United have committed to Mourinho with that new contract and they will hope that a new style evolves that is more tangible for the future of the team than this performance in one of their biggest games of the season. What approach, for instance, does Mourinho take when Brighton come to Old Trafford on Saturday in the FA Cup quarter-final, a competition that is United’s last hope of progressing to a trophy this season? The mood changes very quickly at this club in the post Sir Alex Ferguson era and it could yet get worse.
It could be that Manchester City seal the league title next month when they play their old rivals at home and both they and Liverpool have reached the quarter-finals of the Champions League with ease. For the United manager it was a result that he brushed off as one of those things that happen in football, recalling times when, as Porto and Real Madrid manager, he had eliminated United, but this is one of those things that happens to teams that have no discernible style of dominating games.

They hit the ball early and long to Romelu Lukaku, who had one of his better games, eventually claiming the goal that gave some faint hope to the supporters who had stayed after Ben Yedder’s second. In the first half, Fellaini, recalled for his first start since November 22, operated in a no-man’s-land between a deep midfield and a distant attack, trying to head the ball down into the path of Lukaku or chase shadows in Sevilla’s midfield.

Fellaini tried to get forward and he tried to get back and in the meantime Steven N’Zonzi and Ever Banega had the upper hand in the centre of midfield, although until Ben Yedder’s arrival there was no cutting edge to their attack. Ben Yedder was a futsal international for France, a footballer who developed without the benefit of a traditional academy education, and perhaps Vincenzo Montella’s reservations were about the physicality of this man who now has eight goals to Ronaldo’s 12 this season.

He took his first goal beautifully after United, trying to build a move from their own half, lost possession and had it turned back on them swiftly by Sevilla as the ball went from Banega to Pablo Sarabia and then Ben Yedder. He took a fine touch to keep it away from Eric Bailly and then slotted a shot past David De Gea’s left hand.

United’s response was instructive, insomuch as they fell apart. On the touchline, Mourinho was demanding his last two substitutions like a man ordering drinks at closing time. Anthony Martial and Juan Mata came on and immediately United seemed to get worse. A cross slung into the area and headed on by Joaquin Correa was steered over the line at the back post by Ben Yedder.

The warning signs had been there before then when Sevilla had created chances for their Colombian striker Luis Muriel, who had been largely ineffective. Alexis Sanchez had created the best United chance of the first half for Fellaini, which goalkeeper Sergio Rico saved, but this was another poor show from the Chilean who seemed largely to be on the ball a long way from goal. He has not had the transformative effect on the team that was anticipated, unless Mourinho always saw him as an auxiliary midfielder.

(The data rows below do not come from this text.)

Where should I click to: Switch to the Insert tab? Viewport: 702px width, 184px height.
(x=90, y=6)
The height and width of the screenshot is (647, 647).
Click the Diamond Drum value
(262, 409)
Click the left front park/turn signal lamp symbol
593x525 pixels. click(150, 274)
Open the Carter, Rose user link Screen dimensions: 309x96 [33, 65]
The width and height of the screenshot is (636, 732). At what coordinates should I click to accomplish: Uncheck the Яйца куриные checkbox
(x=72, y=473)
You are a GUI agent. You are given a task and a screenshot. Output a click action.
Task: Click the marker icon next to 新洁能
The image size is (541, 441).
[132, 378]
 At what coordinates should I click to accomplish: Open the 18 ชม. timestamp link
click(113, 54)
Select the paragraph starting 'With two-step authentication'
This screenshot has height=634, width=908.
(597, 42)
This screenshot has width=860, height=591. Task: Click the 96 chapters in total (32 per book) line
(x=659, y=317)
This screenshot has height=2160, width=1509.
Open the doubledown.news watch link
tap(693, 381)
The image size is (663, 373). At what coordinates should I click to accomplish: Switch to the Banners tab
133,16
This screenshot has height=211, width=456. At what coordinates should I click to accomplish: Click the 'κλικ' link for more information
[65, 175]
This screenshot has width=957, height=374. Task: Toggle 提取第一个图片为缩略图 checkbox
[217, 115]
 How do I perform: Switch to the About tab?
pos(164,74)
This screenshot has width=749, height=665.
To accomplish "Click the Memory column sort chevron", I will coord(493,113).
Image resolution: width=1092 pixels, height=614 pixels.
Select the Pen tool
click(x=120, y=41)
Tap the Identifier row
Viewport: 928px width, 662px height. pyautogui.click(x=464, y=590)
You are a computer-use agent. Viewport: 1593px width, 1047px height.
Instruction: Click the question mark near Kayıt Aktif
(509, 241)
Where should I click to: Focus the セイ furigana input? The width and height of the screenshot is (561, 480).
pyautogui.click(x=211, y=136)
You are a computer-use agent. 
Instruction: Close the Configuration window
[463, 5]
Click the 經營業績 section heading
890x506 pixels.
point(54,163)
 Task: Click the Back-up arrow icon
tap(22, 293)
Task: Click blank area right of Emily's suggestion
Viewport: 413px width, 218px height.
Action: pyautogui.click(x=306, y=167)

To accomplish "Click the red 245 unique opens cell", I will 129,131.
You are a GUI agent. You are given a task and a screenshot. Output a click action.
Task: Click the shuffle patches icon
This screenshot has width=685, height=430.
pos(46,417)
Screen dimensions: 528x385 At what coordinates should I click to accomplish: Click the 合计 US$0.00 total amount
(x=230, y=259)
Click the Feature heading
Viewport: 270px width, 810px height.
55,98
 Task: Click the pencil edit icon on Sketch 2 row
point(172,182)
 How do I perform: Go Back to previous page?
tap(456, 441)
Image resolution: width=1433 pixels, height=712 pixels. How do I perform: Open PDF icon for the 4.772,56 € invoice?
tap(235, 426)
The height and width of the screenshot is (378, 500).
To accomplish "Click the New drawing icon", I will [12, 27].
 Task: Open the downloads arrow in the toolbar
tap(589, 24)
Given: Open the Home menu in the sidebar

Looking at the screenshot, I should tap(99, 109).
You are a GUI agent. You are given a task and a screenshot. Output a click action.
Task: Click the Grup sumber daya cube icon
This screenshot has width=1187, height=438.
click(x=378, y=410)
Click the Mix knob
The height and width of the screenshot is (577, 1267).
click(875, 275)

Lukaku volleyed a Marcus Rashford corner from close proximity for the goal but it is difficult to be a defensive team for the best part of two games and then transition to an all-out attack when your life depends upon it. If United had a plan to win this game then it never quite revealed itself, rather they were a side who spent far too much of the evening trying not to lose until at last even that was beyond them.